* **PROMPT 1**: In the article on spurious accuracy in DNA comparison, how large is the half-identical region that appears in only one of Robert's two kits?
* **PROMPT 2**: Write the next part of the article on spurious accuracy in DNA comparison, picking up after its last sentence.

* **TEXT SHOWN**:
== Segment start ==

Spurious Accuracy in DNA Comparison

by Paddy Waldron

Last updated: 20 July 2022

URL: http://pwaldron.info/DNA/SpuriousAccuracy.html

The various DNA companies peddling estimated ethnicity percentages continue to damage their reputations in the eyes of anyone who has a basic understanding of mathematics or statistics by indulging in spurious accuracy. I found the following nice definition of spurious accuracy in an accounting textbook:
a pretence to precision that is either unattainable or useless (or both).
As of 20 July 2022, the 5th longest half-identical region which I share with a MyHeritage match to whom I have not established my precise genealogical relationship is with Robert, who now has two different kits at MyHeritage.

MyHeritage recognises that these two kits represent the same person:

50cM match with
43cM match with
However, MyHeritage makes no attempt to aggregate the information in the two kits, instead presenting separate match information, with differences that some might find surprising.
The first obvious difference is in the estimated amount of DNA shared with me: 43.3 centiMorgans v. 50.3 centiMorgans. The large half-identical region of 43.3cM is found in both kits, but a second half-identical region of 7.0cM is found in only one of the kits.

== Segment end ==

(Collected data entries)
== Segment start ==

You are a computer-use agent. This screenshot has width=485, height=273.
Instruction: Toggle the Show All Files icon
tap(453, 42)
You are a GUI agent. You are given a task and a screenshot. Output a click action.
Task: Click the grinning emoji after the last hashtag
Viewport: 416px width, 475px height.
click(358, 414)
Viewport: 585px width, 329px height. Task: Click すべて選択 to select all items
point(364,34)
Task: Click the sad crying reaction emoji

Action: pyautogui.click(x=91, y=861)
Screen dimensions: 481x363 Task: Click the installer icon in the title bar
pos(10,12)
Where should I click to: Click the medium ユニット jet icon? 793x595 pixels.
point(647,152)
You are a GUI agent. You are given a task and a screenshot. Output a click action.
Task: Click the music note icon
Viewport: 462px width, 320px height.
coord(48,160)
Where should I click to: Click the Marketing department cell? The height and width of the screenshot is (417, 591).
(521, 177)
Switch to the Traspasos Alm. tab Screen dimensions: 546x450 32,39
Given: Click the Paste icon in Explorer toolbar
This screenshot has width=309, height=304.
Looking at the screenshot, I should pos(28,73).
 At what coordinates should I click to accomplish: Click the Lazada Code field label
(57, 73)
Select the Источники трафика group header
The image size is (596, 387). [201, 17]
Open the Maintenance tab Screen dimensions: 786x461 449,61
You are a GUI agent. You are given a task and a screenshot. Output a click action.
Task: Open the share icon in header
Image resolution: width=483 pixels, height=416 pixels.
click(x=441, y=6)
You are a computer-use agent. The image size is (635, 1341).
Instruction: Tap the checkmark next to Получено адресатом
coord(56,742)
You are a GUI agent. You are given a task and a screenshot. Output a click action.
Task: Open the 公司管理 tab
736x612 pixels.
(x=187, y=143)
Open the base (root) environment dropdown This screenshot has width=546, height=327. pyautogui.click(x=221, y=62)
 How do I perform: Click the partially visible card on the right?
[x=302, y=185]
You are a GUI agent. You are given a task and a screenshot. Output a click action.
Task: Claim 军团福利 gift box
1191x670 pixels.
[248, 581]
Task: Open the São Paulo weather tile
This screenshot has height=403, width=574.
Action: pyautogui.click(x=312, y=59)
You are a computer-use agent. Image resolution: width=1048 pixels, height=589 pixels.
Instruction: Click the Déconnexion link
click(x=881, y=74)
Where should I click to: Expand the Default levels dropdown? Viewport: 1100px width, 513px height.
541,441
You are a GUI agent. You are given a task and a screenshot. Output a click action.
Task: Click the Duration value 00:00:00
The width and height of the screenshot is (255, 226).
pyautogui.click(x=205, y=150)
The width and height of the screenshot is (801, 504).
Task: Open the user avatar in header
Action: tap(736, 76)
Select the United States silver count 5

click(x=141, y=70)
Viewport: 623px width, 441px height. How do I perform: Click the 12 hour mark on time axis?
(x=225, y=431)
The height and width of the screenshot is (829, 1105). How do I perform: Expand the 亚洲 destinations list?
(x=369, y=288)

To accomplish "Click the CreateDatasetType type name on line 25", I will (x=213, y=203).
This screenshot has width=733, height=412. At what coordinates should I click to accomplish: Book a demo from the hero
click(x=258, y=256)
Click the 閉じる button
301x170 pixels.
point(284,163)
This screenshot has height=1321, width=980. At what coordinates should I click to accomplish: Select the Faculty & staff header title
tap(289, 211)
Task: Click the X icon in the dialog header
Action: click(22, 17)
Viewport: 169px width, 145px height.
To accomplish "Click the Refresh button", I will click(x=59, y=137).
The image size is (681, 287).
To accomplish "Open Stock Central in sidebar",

== Segment end ==

* **YOUR RESPONSE 1**: 7.0 centiMorgans.

* **YOUR RESPONSE 2**:
More striking are the differences in the estimated ethnicity percentages:

There are several possible explanations for the differences in the data extracted from the same person's DNA:

The differences between the estimated ethnicity percentages can be as high as 22%, here in the case of Iberian, which has the third-highest estimated ethnicity percentage for one kit but only the fifth-highest percentage for the other:

Ethnicity 43.3cM kit 50.3cM kit Ratio
Irish, Scottish, and Welsh 54.3 49.5 0.91
English 23.2 27.5 1.19
Italian 8.5 8.1 0.95
Baltic 7.3 6.7 0.92
Iberian 6.7 8.2 1.22

Presenting these estimated ethnicity percentages to three significant digits (or one tenth of a percentage point), with no reference to the associated margins of error, will undoubtedly cause many customers to treat them as far more accurate than they actually are.  In the words of the accountant's definition, the DNA companies are undoubtedly guilty of a pretence to precision that is both unattainable and useless.

The DNA companies displaying smaller geographical areas under titles such as "Genetic Groups" do appear to realise that it is impossible to quantify precisely the proportion of a customer's ancestry attributable to these smaller areas.  It is still a surprise to see that the presence or absence of such smaller areas is so sensitive to what should be just measurement error.  In these case, two different Genetic Groups appear or disappear completely for no apparent reason.